O juiz aproximou-se da desventurada e, insensivelmente, tentava despedaçar as algemas com as unhas
—Cheguei, tiritando de pavor, ao posto policial. A ordem de Sérgio, acolhida com aplausos, devia ser cumprida… Perdi, novamente, a consciência. Não sei quanto de tempo durou o martírio. Não sei. Deus não quis que eu morresse. Para quê? Para vingar-me vingando-o. Ao voltar a mim, tinha o corpo crivado de dores e de imundícies… Dentro de mim, um vazio… Estava sem alma. De pé, bêbados pela embriaguez da luxuria e da torpeza, quatro soldados.
“— Chamo-me Ivan Keroff, minha bela.
“— Eu sou Miguel Turgueff, meu amor…
“— Estanislau Krye, meu coração…
“— Pedro, Sturm, meu passarinho…
“Desvairada, as pernas trôpegas e mortificada, inundada de cólera e asco, voei à casa: minha mãe tinha morrido…”
—Queres fugir, filha?—inquire o juiz, rangendo os dentes e com as pupilas enormemente dilatadas, como as de agonizante.
—Não — exclama Lina Petrowski —; quero morrer. Vesti minha pobre mãe com as suas melhores roupas, fiz-lhe o funeral, acompanhei-a ao cemitério e depois de o coveiro terminar a sua obra de eterno apagamento, caí de bruços sobre a terra frouxa da sepultura, colei a boca ao chão amigo e falei demoradamente para dentro do esquife. Proferi o juramento de vingança…
— Queres fugir, mártir? — perguntou ainda o juiz, roçando os lábios febris nas mãos geladas da assassina.
— Não. Quero morrer só. Reuni as últimas moedas, comprei um punhal e comecei a minha dolorosa vida de sombra errante nas imediações do palácio do grão-duque.
“Ninguém me olhava. Tingia o rosto com lodo, dormia ao relento, no verão, como no inverno, com medo de adoecer, com medo de morrer, pedindo esmola aos pobres, evitando os soldados, fugindo da luz, à espera do grão-duque… unicamente à espera de Sérgio.
“Cinco anos, mais de cinco anos assim, com um vulcão no peito e o punhal junto ao coração…
“Uma vez, ouvi um estrondo inaudito. Saí do meu esconderijo, aterrada, pressentindo que a minha vingança escapava... A bomba de Kalaieff justiçara o algoz da minha existência... Era a vingança de Kalaieff3 que se exercia, mas não era a minha vingança, oh! não.... Da sua sepultura longínqua, minha mãe clamava... Do seu desterro ignorado, meu pai me mandava acenos incompreensíveis… Do catre do posto policial, minha virgindade ensanguentada soluçava... Tive a visão fantástica do fim do mundo!
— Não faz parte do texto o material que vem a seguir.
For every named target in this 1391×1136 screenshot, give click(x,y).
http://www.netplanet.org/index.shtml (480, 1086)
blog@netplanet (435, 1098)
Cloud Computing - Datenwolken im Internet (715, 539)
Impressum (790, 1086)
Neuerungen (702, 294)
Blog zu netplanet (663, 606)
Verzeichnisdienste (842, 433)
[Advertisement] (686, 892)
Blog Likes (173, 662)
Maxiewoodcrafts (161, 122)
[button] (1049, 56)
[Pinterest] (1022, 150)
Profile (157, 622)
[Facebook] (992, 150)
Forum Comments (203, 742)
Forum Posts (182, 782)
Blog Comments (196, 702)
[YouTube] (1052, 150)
As migalhas do corpo de Sérgio salpicavam o asfalto da praça publica, e a minha imaginação convulsa divisava, numa fenda negra do solo, o demônio imergir, levando ao colo, com carinhos extremos, a alma do grão-duque... De repente, como um dobre de finados, tiniram dentro de meu crânio quatro nomes malditos... Não lhe poderei dizer como foi... Tenho uma lembrança vaga de que andei fazendo perguntas... Prenderam-me. Estive oito meses a apodrecer num cárcere escuro e molhado, mas não adoeci; apesar da ruminação exaustiva dos ímpetos de vingança, deslocados, por vontade da sorte, do mandante para os seus bandidos… Por fim, enxotaram os mendigos das prisões. A fuzilaria dos cossacos, que trovoava nas ruas, aliviaria o tesouro imperial do ônus de alimentar os presos. Saí com o meu punhal. Nunca me revistaram, por milagre.
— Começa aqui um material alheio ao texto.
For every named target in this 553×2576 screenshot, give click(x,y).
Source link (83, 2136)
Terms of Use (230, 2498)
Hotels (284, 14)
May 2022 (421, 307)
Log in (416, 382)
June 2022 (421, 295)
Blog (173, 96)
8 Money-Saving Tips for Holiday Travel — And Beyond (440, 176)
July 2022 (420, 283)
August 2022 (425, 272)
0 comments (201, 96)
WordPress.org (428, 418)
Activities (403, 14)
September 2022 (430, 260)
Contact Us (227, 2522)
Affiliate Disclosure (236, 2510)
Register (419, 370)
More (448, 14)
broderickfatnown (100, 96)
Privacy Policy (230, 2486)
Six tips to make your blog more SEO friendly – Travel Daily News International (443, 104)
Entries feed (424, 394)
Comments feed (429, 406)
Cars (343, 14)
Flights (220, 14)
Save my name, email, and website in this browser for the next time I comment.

“Na porta da prisão, um soldado articulou meu nome… Voltei-me rapidamente e reconheci um dos quatro.
“— Como te chamas?
“—Estanislau Kryé. Vem comigo. Temos sentido tua falta. Os companheiros também têm saudades… “
—E foste? —indagou o juiz, ansioso.
—Fui. No mesmo posto. Estavam os quatro. Prestei-me a tudo, com a condição de que me ocultassem durante a noite, porque tinha medo da fuzilaria... Prometeram. Fechei os olhos e senti o punhal palpitar, junto à minha carne, com um intenso júbilo de paraíso... Minha sensibilidade evaporada não me deixava a consciência do meu corpo. Não sei, não sei... Prestei-me a tudo e, quando a noite desceu, fingi que adormecia. Os quatro, esses dormiam profundamente… Logo, ao principio do sono deles, tentei erguer-me. Pedro Sturn ressonou mais alto. Tive susto de despertá-los e recaí na sonolência simulada. Por fim, levantei-me, e o meu querido punhal remeteu para a companhia de Sérgio os quatro mandatários do inferno. É triste, não é? Agora preciso morrer. Sabe porquê? Por que, para cúmulo da miséria, tenho medo de… ser mãe!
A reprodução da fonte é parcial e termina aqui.